Get ready! Grab your weapons because they are coming! When the pesky undead come out at night to haunt Niceville, there is only one person who knows how to clean up the mess: You! Hold the fort until dawn and you’re good to cash in on the fame and fortune of a Zombie Cleaner!
Zombie Wonderland is a fun, fast and engaging variation of tower defense in 3D for the iPhone, with strong elements of time management and survival horror. Well, without the horror part. And you can cut a little slack on the time management too. It’s about shooting zombies, actually. The cute kind, as there is nothing more annoying than cute zombies.
Niceville is a lovely town that is having a bit of an inconvenience right now. A little zombie infestation is causing some discomfort to the citizens, and they decided to take action.
Chuck, a Zombie Cleaner, is the guy to call when you're having a Zombie infestation at your place. He will be called by property owners of Niceville that need help getting rid of the wretched dead-alive things. He works from dusk till dawn, always checking the clock to see when the Zombies will go back to bed - when the sun comes up!
His duty is to keep the zombies at bay and maintain an impeccable floor. His job is to shoot his beloved shotgun Betsy until his shoulder hurts and his face is cramping because of that stupid smile. He works the graveyard shift because it’s always twilights and long nights for a Zombie Cleaner!
Zombie Wonderland makes perfect use of the touch screen interface on the iPhone. Pinch to zoom in or out; swipe sideways to rotate the camera; tap a zombie and Chuck will shoot him, tap again for another dose of hot lead. Tap a window and Chuck will run to it, where you can then use your hammer to nail some planks to the window and keep the scent fresh in the house. Swipe up and down to clean the floors from zombie gut splash.
When you are tired of running around, get yourself a sprayer, that thing people call machinegun. Place it on a window and voilá! Instant protection! And in the unlikely case a zombie comes into the house, use the tool at hand to clean the floors after Betsy shows him who’s boss!
Zombie Infestation? Dial 1-800-blast-a-zombie!
• Aunt Lilly’s Home
- Aunt Lilly found out that the zombies are starting to get cocky, eating the pumpkin on top of the scarecrow, thinking it was a large human head. She lives in a small cute home, with a garden and a small patch of land where she plants vegetables.
• Joe’s Bar
- Joe’s Bar is really close to the cemetery, so Joe is used to people drinking their guts out and not paying, giving as excuse the fact they didn’t have a life. But since the zombies ate the neon cowboy figure on top of the bar, he asked for Chuck’s help to clean up the messy undead from his property.
• Jake’s Bodyshop
- Jake called to ask for help, as the undead were drinking gasoline and running around in flames, disrupting the roosters’ wakeup call with all that light.
• Olaf’s Funeral Home
- The manager of the small funeral home in Niceville is worried that all their clients are disappearing in the middle of the night.
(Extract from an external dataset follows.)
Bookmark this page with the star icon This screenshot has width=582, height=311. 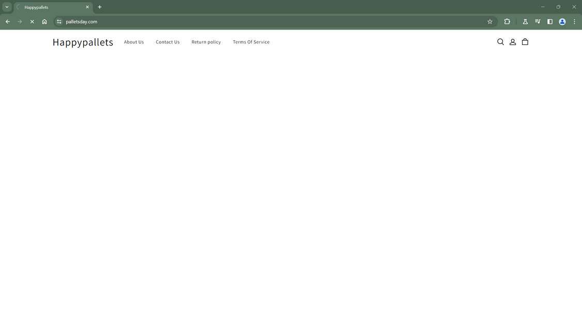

But worse than that is the fact that they keep coming back. And they are hungry.
After a couple nights hunkered down inside the office, he decided that enough is enough and called Chuck to help keeping the clients inside the tombs, resting in pieces.
Chuck’s bad guys list
• Greenies: the regular crowd, rotting, mumbling, slow moving, brain eating undead.
• Meanies: larger zombies, slower but deadly, packing a heavy punch that destroys all around him.
• Flamies: Zombies on fire. They run around screaming, and setting other guys on fire on contact! Great fireworks display when shot. Be careful not to get too close, they burn!
• Grannies: Old ladies that decided to stop by for tea. Not herbal tea. Eyeball tea more likely. Their scream is bone chilling and can destroy anything in range.
How is it made?!
Zombie Wonderland is being developed by Xoobis using Unity, on a Mac Book Pro and a killer PC rig.
The team is a guy sitting for a long time in front of two monitors, balancing a Wacom tablet in one leg, a keyboard on another and making sure he’s painting inside the lines most of the time.
A programmer is also a key element, and we have one of those too. A good one.
A bunch of friends with more talent than good judgment helped us tremendously throughout the project and this game wouldn’t have happened without them. They know who they are. And I can’t thank them enough.
And my beloved wife and business partner created the great websites that help us show our little game to the world, kept the bank account humming and the cats well fed.